Saved data entries:
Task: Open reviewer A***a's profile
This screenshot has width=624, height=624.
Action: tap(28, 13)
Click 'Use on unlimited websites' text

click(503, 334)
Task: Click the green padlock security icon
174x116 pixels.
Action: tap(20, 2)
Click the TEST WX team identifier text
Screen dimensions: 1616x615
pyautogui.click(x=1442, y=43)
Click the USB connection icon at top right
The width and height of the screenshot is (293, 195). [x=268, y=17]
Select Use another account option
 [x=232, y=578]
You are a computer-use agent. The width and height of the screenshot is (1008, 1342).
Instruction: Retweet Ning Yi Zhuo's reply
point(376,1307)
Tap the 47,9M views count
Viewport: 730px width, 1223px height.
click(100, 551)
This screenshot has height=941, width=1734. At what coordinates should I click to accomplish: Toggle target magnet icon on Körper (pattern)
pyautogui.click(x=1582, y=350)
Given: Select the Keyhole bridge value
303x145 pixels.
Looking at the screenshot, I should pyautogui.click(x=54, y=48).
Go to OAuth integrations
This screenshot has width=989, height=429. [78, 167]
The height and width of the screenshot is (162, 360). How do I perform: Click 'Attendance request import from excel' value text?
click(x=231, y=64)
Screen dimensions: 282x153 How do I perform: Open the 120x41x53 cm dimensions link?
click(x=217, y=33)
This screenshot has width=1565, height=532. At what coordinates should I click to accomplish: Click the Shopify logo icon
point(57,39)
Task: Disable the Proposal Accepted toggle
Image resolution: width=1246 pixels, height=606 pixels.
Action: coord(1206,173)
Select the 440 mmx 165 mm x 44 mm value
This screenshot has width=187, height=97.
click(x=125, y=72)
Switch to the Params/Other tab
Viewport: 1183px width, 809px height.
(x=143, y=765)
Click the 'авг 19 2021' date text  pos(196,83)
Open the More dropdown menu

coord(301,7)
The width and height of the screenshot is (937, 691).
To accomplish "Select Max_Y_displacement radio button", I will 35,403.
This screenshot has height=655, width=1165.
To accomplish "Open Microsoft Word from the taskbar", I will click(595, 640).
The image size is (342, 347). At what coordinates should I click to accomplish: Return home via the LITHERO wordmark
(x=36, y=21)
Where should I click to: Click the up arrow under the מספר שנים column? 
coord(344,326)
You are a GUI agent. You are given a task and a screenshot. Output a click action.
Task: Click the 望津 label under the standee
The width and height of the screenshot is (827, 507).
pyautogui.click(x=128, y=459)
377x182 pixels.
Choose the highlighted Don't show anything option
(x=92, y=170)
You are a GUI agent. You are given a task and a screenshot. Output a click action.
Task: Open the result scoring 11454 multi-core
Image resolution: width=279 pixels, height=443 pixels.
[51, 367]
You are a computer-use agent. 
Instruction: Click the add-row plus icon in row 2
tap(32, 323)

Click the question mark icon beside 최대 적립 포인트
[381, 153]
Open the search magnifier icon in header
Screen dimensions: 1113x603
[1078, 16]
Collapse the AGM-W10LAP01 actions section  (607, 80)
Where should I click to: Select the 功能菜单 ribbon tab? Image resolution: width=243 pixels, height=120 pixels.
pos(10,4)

Stated exercise
Reproduce, word for word, the lines of the records between the line holding "Screen dimensions: 282x153" and the line holding "coord(301,7)", inclusive.

Solution to this exercise
Screen dimensions: 282x153 How do I perform: Open the 120x41x53 cm dimensions link?
click(x=217, y=33)
This screenshot has width=1565, height=532. At what coordinates should I click to accomplish: Click the Shopify logo icon
point(57,39)
Task: Disable the Proposal Accepted toggle
Image resolution: width=1246 pixels, height=606 pixels.
Action: coord(1206,173)
Select the 440 mmx 165 mm x 44 mm value
This screenshot has width=187, height=97.
click(x=125, y=72)
Switch to the Params/Other tab
Viewport: 1183px width, 809px height.
(x=143, y=765)
Click the 'авг 19 2021' date text  pos(196,83)
Open the More dropdown menu

coord(301,7)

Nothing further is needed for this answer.